### DIRECTIONS
Would you write out all the records again, exactly?

Saved entries:
--------

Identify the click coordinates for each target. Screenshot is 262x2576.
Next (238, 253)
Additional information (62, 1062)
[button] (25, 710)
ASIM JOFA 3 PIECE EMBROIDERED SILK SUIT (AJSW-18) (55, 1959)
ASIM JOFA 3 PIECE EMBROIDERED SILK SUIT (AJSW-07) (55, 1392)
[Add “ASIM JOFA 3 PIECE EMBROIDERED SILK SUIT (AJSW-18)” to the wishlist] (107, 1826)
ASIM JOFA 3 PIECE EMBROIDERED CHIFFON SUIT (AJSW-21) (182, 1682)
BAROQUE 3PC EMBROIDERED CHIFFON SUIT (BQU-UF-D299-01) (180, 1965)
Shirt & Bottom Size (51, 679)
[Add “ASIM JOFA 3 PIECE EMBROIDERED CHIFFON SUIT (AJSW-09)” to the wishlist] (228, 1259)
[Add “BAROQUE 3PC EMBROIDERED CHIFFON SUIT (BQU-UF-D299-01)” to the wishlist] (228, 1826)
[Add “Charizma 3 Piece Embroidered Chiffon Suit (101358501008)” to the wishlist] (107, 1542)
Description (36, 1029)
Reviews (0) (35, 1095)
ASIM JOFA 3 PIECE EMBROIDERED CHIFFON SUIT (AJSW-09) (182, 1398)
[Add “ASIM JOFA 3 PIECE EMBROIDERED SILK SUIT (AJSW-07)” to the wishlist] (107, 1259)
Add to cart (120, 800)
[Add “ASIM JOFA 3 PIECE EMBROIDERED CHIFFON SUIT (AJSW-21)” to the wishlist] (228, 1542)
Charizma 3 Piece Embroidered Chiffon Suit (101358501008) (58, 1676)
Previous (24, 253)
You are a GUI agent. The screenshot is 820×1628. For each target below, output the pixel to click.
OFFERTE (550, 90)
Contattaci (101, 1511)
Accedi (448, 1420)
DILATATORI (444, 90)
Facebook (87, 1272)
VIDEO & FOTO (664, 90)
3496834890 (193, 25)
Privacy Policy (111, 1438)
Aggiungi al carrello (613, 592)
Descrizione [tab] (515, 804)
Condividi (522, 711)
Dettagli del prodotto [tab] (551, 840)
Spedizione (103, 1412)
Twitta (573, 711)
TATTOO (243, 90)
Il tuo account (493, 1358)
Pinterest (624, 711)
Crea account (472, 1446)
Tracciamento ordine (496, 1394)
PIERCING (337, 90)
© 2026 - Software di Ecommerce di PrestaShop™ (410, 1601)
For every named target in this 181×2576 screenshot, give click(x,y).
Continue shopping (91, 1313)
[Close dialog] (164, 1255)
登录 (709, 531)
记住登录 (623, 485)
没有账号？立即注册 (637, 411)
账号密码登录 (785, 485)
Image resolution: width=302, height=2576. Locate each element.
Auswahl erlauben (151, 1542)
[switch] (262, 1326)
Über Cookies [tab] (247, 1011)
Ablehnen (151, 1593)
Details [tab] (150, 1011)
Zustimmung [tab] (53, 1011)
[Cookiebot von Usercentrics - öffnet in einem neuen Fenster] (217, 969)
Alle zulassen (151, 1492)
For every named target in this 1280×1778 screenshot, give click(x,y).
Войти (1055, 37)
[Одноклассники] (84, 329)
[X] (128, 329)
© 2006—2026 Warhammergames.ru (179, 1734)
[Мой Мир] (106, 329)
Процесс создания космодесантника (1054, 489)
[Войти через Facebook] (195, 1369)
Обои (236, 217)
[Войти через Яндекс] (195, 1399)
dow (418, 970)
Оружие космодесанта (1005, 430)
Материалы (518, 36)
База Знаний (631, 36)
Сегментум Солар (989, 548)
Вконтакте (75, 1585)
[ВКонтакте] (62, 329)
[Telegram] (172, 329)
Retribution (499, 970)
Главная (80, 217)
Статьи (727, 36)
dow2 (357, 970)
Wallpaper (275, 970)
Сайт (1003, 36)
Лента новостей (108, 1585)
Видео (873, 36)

--------

### SOLUTION TO THIS EXERCISE
Identify the click coordinates for each target. Screenshot is 262x2576.
Next (238, 253)
Additional information (62, 1062)
[button] (25, 710)
ASIM JOFA 3 PIECE EMBROIDERED SILK SUIT (AJSW-18) (55, 1959)
ASIM JOFA 3 PIECE EMBROIDERED SILK SUIT (AJSW-07) (55, 1392)
[Add “ASIM JOFA 3 PIECE EMBROIDERED SILK SUIT (AJSW-18)” to the wishlist] (107, 1826)
ASIM JOFA 3 PIECE EMBROIDERED CHIFFON SUIT (AJSW-21) (182, 1682)
BAROQUE 3PC EMBROIDERED CHIFFON SUIT (BQU-UF-D299-01) (180, 1965)
Shirt & Bottom Size (51, 679)
[Add “ASIM JOFA 3 PIECE EMBROIDERED CHIFFON SUIT (AJSW-09)” to the wishlist] (228, 1259)
[Add “BAROQUE 3PC EMBROIDERED CHIFFON SUIT (BQU-UF-D299-01)” to the wishlist] (228, 1826)
[Add “Charizma 3 Piece Embroidered Chiffon Suit (101358501008)” to the wishlist] (107, 1542)
Description (36, 1029)
Reviews (0) (35, 1095)
ASIM JOFA 3 PIECE EMBROIDERED CHIFFON SUIT (AJSW-09) (182, 1398)
[Add “ASIM JOFA 3 PIECE EMBROIDERED SILK SUIT (AJSW-07)” to the wishlist] (107, 1259)
Add to cart (120, 800)
[Add “ASIM JOFA 3 PIECE EMBROIDERED CHIFFON SUIT (AJSW-21)” to the wishlist] (228, 1542)
Charizma 3 Piece Embroidered Chiffon Suit (101358501008) (58, 1676)
Previous (24, 253)
You are a GUI agent. The screenshot is 820×1628. For each target below, output the pixel to click.
OFFERTE (550, 90)
Contattaci (101, 1511)
Accedi (448, 1420)
DILATATORI (444, 90)
Facebook (87, 1272)
VIDEO & FOTO (664, 90)
3496834890 (193, 25)
Privacy Policy (111, 1438)
Aggiungi al carrello (613, 592)
Descrizione [tab] (515, 804)
Condividi (522, 711)
Dettagli del prodotto [tab] (551, 840)
Spedizione (103, 1412)
Twitta (573, 711)
TATTOO (243, 90)
Il tuo account (493, 1358)
Pinterest (624, 711)
Crea account (472, 1446)
Tracciamento ordine (496, 1394)
PIERCING (337, 90)
© 2026 - Software di Ecommerce di PrestaShop™ (410, 1601)
For every named target in this 181×2576 screenshot, give click(x,y).
Continue shopping (91, 1313)
[Close dialog] (164, 1255)
登录 (709, 531)
记住登录 (623, 485)
没有账号？立即注册 (637, 411)
账号密码登录 (785, 485)
Image resolution: width=302, height=2576. Locate each element.
Auswahl erlauben (151, 1542)
[switch] (262, 1326)
Über Cookies [tab] (247, 1011)
Ablehnen (151, 1593)
Details [tab] (150, 1011)
Zustimmung [tab] (53, 1011)
[Cookiebot von Usercentrics - öffnet in einem neuen Fenster] (217, 969)
Alle zulassen (151, 1492)
For every named target in this 1280×1778 screenshot, give click(x,y).
Войти (1055, 37)
[Одноклассники] (84, 329)
[X] (128, 329)
© 2006—2026 Warhammergames.ru (179, 1734)
[Мой Мир] (106, 329)
Процесс создания космодесантника (1054, 489)
[Войти через Facebook] (195, 1369)
Обои (236, 217)
[Войти через Яндекс] (195, 1399)
dow (418, 970)
Оружие космодесанта (1005, 430)
Материалы (518, 36)
База Знаний (631, 36)
Сегментум Солар (989, 548)
Вконтакте (75, 1585)
[ВКонтакте] (62, 329)
[Telegram] (172, 329)
Retribution (499, 970)
Главная (80, 217)
Статьи (727, 36)
dow2 (357, 970)
Wallpaper (275, 970)
Сайт (1003, 36)
Лента новостей (108, 1585)
Видео (873, 36)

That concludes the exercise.